**Information provided**

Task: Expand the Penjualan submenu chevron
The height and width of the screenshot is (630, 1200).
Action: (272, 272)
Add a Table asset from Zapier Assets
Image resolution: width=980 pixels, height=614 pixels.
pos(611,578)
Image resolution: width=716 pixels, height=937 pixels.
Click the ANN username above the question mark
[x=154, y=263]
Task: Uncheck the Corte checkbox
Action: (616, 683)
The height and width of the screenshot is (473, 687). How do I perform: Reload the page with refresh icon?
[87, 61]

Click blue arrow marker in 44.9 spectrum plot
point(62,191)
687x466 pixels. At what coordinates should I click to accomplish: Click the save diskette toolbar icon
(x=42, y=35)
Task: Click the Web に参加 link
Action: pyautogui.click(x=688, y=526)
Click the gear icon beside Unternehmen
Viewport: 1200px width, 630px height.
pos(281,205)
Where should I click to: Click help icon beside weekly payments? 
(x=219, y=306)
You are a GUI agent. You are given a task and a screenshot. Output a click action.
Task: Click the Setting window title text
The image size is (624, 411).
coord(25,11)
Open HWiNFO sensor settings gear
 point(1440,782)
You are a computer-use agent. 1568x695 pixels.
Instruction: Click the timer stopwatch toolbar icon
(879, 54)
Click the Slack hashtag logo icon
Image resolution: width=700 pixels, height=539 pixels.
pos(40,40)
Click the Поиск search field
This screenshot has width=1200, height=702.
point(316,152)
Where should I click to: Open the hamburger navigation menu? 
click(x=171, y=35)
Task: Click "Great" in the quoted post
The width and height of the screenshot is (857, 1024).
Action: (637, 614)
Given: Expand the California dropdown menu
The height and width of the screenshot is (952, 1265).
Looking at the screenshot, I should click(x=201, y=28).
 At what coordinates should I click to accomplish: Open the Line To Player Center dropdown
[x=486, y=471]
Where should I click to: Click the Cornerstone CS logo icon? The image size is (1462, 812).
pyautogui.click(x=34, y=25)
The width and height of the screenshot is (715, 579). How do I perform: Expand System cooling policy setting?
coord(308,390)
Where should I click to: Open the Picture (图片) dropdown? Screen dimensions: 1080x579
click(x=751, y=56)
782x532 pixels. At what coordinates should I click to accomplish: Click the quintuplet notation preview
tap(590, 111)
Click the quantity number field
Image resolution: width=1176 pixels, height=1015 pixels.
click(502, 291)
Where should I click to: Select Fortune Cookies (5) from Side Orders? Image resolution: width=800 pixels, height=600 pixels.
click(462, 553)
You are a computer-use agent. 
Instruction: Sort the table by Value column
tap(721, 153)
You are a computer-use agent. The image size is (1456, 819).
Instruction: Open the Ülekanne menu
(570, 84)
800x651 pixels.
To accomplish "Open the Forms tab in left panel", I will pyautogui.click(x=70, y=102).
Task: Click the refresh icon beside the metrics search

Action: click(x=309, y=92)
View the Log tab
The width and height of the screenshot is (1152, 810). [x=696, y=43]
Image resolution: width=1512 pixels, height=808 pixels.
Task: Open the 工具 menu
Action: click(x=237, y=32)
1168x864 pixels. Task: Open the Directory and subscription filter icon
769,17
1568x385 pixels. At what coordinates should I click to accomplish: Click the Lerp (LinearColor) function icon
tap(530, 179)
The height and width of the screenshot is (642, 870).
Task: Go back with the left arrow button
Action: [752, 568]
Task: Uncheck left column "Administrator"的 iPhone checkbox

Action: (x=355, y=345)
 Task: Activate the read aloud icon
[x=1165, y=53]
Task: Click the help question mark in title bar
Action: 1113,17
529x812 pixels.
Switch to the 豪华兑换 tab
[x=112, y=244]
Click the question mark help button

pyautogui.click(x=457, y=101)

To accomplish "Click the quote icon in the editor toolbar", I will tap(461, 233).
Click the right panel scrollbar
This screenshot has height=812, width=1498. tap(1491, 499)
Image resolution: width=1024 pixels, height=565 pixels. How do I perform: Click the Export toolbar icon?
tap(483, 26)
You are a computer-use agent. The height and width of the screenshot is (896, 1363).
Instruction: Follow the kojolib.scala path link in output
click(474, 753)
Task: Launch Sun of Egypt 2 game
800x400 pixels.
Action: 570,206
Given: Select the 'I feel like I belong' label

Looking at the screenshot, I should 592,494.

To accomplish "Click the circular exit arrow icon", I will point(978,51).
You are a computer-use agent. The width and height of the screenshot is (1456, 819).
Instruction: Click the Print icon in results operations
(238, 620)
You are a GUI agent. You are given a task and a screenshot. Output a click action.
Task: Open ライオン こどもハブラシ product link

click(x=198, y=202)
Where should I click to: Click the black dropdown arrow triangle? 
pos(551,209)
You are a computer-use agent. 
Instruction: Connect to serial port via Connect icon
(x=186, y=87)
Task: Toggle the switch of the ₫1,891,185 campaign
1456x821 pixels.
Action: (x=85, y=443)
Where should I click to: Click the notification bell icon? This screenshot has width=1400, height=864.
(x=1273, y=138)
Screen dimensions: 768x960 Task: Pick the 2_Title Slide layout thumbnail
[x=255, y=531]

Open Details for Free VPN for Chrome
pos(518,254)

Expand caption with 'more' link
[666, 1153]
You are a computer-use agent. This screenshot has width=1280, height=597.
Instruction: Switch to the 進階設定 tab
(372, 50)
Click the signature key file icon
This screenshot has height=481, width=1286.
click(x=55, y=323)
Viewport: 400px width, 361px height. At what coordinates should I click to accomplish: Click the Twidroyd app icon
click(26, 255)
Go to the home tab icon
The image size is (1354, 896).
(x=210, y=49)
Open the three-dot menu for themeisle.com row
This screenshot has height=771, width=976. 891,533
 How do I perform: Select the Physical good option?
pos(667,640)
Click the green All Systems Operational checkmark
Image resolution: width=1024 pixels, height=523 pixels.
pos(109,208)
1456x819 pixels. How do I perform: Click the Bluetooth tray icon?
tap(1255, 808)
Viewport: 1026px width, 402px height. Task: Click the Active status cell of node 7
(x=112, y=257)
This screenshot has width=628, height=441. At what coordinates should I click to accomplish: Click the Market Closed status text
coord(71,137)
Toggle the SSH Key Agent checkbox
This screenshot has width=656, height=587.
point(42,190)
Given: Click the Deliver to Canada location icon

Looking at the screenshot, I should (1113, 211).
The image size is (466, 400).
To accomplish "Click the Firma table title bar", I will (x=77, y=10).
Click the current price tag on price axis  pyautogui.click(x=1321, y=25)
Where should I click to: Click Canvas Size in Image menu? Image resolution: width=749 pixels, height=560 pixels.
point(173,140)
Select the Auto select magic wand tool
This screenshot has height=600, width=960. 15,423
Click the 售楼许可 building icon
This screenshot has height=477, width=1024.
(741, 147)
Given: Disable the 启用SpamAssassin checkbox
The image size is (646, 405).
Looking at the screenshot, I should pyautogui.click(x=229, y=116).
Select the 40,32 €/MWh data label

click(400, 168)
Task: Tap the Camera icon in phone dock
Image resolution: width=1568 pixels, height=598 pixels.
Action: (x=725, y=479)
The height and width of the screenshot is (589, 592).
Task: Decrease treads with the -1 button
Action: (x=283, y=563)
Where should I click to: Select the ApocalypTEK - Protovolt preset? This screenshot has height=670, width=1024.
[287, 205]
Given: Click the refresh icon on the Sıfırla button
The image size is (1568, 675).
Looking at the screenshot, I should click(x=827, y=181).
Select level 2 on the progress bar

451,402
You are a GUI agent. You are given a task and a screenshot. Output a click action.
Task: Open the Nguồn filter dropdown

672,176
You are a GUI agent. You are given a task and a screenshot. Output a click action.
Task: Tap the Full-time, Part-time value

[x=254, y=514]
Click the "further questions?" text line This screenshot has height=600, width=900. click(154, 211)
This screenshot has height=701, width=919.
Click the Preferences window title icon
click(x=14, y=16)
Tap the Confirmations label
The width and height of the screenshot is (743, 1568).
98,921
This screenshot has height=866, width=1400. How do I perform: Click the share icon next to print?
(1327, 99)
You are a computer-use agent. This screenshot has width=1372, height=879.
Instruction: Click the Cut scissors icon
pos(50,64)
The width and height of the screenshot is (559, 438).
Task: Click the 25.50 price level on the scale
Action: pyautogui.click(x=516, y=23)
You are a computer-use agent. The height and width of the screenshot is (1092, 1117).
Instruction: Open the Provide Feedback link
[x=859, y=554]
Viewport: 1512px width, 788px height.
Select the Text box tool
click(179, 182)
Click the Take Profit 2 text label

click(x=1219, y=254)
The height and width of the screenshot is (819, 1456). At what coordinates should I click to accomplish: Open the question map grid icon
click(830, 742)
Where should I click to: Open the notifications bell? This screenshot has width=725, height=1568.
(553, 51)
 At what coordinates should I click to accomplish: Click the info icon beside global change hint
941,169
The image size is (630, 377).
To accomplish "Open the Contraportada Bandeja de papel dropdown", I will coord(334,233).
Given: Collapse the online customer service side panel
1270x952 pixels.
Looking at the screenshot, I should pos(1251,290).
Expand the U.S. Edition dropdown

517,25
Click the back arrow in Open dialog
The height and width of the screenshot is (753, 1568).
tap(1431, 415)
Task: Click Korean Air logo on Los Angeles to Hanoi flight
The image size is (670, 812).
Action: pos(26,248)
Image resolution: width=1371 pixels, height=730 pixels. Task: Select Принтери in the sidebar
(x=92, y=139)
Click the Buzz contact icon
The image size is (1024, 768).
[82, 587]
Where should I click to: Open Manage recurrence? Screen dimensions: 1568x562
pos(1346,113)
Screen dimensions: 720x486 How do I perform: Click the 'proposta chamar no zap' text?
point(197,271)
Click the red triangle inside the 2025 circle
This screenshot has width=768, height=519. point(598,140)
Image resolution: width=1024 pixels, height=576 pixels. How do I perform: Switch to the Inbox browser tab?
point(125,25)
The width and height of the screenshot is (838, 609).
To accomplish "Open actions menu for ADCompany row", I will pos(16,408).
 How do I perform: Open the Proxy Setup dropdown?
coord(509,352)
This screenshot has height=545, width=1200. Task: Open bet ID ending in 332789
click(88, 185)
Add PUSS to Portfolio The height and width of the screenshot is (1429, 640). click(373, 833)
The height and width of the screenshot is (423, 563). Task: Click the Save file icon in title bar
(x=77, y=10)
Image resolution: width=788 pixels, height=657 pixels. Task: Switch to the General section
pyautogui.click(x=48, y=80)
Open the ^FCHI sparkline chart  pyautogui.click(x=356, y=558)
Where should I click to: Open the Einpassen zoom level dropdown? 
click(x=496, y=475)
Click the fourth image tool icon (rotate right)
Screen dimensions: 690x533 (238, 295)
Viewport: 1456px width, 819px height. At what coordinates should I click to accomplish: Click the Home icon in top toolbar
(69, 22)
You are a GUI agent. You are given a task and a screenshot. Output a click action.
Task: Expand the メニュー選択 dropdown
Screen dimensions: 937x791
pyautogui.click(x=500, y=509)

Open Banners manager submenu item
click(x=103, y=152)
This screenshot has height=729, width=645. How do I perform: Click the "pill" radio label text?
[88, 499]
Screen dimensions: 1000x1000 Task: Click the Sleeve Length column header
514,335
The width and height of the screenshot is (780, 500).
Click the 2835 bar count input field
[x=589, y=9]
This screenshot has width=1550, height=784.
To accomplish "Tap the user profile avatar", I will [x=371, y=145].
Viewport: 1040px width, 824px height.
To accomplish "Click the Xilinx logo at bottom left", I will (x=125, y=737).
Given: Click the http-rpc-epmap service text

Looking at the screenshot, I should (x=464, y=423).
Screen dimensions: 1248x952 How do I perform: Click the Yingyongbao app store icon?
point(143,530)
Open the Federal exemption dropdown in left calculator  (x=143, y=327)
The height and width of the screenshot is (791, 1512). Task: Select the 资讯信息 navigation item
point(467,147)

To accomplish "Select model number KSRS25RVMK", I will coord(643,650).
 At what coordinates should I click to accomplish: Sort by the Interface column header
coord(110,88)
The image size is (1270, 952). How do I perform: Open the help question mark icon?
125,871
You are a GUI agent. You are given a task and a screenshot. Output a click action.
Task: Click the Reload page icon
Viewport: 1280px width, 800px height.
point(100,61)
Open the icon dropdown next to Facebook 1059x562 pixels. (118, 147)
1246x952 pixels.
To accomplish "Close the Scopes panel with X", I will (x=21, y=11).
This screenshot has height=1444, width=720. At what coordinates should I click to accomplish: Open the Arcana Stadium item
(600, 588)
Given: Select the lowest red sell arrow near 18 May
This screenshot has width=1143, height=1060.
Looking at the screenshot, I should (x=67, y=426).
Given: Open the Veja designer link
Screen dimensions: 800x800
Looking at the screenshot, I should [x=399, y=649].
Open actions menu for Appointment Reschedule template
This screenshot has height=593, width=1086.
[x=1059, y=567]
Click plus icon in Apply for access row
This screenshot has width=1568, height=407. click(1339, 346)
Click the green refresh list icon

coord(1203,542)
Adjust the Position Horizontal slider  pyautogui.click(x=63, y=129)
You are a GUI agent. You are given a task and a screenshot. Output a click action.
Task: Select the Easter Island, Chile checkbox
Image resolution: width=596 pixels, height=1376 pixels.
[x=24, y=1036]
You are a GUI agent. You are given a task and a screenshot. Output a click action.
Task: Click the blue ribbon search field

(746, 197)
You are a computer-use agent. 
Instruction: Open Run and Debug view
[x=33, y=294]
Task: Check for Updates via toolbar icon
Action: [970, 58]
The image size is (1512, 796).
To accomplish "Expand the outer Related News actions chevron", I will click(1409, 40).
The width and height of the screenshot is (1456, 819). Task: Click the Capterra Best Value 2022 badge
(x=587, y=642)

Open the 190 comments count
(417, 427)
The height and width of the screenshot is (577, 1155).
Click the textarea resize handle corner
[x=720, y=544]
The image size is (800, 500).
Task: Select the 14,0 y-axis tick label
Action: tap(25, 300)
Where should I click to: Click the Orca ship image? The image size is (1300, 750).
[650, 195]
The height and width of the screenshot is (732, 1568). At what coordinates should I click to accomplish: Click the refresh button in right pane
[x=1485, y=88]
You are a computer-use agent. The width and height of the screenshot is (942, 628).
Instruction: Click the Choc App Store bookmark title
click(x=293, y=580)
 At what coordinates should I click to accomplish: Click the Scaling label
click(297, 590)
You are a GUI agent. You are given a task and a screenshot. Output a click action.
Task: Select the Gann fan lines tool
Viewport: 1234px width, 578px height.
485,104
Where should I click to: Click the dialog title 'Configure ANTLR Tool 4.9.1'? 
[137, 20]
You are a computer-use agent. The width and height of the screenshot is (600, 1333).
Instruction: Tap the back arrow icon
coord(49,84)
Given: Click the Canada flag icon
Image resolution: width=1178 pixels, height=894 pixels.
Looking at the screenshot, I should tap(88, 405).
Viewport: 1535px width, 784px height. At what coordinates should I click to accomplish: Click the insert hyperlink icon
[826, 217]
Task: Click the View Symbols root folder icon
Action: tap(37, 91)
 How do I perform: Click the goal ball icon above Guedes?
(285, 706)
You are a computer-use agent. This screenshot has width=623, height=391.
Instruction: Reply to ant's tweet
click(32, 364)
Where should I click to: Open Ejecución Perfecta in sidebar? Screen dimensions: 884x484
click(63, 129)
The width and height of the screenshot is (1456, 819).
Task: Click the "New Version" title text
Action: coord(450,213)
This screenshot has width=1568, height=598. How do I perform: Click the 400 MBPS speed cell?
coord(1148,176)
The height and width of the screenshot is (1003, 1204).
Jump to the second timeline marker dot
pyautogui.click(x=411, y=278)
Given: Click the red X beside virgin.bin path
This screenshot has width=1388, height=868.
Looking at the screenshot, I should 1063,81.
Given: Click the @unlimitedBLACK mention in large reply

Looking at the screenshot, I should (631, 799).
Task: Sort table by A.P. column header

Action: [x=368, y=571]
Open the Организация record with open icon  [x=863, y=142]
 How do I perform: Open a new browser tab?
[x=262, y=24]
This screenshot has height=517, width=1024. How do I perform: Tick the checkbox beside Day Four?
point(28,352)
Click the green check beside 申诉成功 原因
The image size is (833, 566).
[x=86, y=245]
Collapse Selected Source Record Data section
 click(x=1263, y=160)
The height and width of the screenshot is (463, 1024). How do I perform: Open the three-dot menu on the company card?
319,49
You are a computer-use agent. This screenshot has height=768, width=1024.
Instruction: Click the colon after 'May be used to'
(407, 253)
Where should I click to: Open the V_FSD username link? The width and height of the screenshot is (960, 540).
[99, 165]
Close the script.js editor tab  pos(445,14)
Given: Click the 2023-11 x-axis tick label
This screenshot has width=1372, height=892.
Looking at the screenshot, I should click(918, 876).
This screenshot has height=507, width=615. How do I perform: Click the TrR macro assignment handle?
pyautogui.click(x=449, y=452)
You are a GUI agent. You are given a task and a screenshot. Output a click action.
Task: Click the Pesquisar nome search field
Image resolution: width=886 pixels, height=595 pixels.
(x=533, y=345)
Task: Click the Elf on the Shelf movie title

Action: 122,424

**Set task**
Reproduce the material verbatim, from the line with "Where should I click to: Click the notification" up to and including the line with "This screenshot has height=771, width=976.", and output nothing else.

**Exercise response**
Where should I click to: Click the notification bell icon? This screenshot has width=1400, height=864.
(x=1273, y=138)
Screen dimensions: 768x960 Task: Pick the 2_Title Slide layout thumbnail
[x=255, y=531]

Open Details for Free VPN for Chrome
pos(518,254)

Expand caption with 'more' link
[666, 1153]
You are a computer-use agent. This screenshot has width=1280, height=597.
Instruction: Switch to the 進階設定 tab
(372, 50)
Click the signature key file icon
This screenshot has height=481, width=1286.
click(x=55, y=323)
Viewport: 400px width, 361px height. At what coordinates should I click to accomplish: Click the Twidroyd app icon
click(26, 255)
Go to the home tab icon
The image size is (1354, 896).
(x=210, y=49)
Open the three-dot menu for themeisle.com row
This screenshot has height=771, width=976. 891,533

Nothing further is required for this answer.